For Immediate Release:
December 5, 2005
Stephany Seay, Dan Brister: (406) 726-5555
Gardiner, Montana - Since last Tuesday, November 29, Montana's new bison hunt resulted in the deaths of six more of America's last wild buffalo. Five of the bulls were killed near Gardiner, Montana, directly adjacent to Yellowstone National Park and one was killed near West Yellowstone. The Gardiner region is part of the largest wildlife migration corridor in North America.
"Montana has put the cart before the horse with this hunt," said Stephany Seay of the wild bison advocacy group Buffalo Field Campaign (BFC). "Wild bison must be provided habitat within Montana's borders, must be respected as a native wildlife species, and must be managed by the state's wildlife agency before a hunt can be considered legitimate."
On Tuesday, November 29, a bull bison was killed by a hunter on the Horse Butte peninsula--the buffalo's chosen calving grounds near West Yellowstone. The rest of the kills have been in Gardiner. On Friday, December 2, a hunter shot a bull bison.

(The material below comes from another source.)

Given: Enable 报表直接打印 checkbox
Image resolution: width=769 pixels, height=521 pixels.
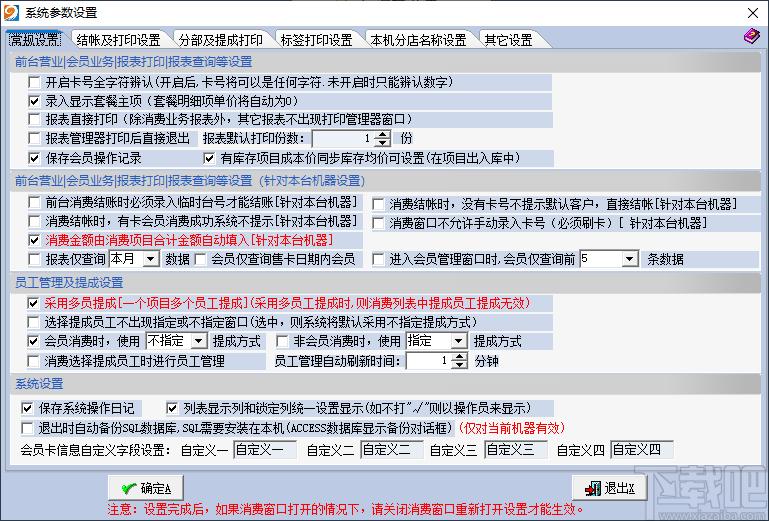Looking at the screenshot, I should click(x=36, y=120).
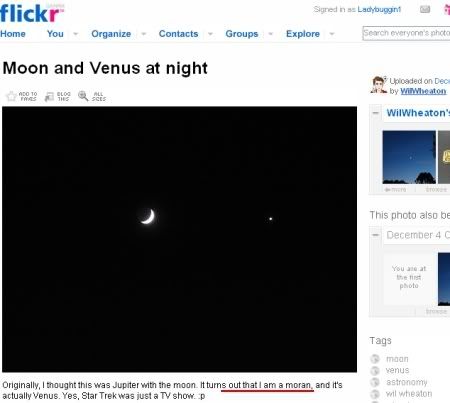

On Saturday, December 3, hunters killed three more bull bison. One of the hunters was a twelve-year old boy who, with his father's help, took approximately three hours to kill the bison from the first shot to the fourth and final bullet. Another bull bison was killed this morning.
The Buffalo Field Campaign opposes Montana's bison hunt because buffalo have no protected habitat in Montana and are never allowed in the state without being captured, shot, or harassed.
"Buffalo are never allowed in the state without being threatened with harassment or death," said BFC Project Director Dan Brister, "The DOL is the authorizing agency of this canned hunt and their only interest is in protecting Montana's livestock industry. Hunters are being used to do the DOL's dirty work of ridding the landscape of wild buffalo."
The actions taken against the country's last wild buffalo are the result of Montana's zero-tolerance policy against wild bison. The state justifies its stance on the unfounded fear that bison may transmit brucellosis, a European livestock disease, to cattle. There has never been a documented case of wild bison transmitting brucellosis to livestock. All fourteen bison hunted this year have been bulls, which pose no risk of transmitting the bacteria.
A total of seventeen wild bull bison have been killed in Montana this fall. Fourteen have been shot by Montana hunters, two by Montana's Department of Livestock, and another bull was shot by a Yellowstone National Park ranger within Park boundaries. In the past ten years the state of Montana and the federal government have killed 2,474 wild Yellowstone bison, more than half of the existing herd.
Buffalo Field Campaign is the only group working in the field, everyday, to stop the slaughter of the wild Yellowstone buffalo. Volunteers defend the buffalo on their native habitat and advocate for their protection.